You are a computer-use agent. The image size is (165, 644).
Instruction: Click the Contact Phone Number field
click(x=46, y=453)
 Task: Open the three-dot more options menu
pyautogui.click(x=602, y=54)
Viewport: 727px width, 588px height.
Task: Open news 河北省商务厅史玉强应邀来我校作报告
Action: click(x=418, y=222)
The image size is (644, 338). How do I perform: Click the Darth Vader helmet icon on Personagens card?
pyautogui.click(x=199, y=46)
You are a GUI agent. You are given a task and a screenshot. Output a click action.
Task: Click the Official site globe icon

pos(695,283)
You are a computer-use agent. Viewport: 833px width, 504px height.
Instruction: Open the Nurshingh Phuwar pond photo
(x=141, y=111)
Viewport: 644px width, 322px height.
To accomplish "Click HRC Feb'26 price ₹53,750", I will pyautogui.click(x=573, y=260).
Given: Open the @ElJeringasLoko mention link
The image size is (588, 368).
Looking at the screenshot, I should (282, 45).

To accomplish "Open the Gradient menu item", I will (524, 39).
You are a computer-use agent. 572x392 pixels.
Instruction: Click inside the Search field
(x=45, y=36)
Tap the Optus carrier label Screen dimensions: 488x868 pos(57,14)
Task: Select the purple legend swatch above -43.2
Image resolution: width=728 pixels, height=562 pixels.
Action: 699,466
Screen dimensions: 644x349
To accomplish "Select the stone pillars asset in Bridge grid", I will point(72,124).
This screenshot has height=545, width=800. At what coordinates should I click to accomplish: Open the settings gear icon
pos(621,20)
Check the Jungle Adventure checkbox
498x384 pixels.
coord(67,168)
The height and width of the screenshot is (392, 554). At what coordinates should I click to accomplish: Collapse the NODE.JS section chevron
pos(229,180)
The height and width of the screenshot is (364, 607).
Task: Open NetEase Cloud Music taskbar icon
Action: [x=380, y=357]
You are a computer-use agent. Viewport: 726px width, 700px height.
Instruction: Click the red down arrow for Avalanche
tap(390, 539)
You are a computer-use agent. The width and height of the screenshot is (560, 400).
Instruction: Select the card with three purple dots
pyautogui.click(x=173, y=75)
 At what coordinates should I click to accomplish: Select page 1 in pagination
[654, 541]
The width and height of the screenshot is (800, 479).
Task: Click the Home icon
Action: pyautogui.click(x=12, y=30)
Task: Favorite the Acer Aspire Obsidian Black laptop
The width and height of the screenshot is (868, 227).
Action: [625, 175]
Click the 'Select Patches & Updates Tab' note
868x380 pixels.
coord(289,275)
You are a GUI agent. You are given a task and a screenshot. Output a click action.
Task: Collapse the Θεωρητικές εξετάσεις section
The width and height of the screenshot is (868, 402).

Brief:
In the data above, how many lines hold the word "will"? Give only the number.

Answer to the exercise:
3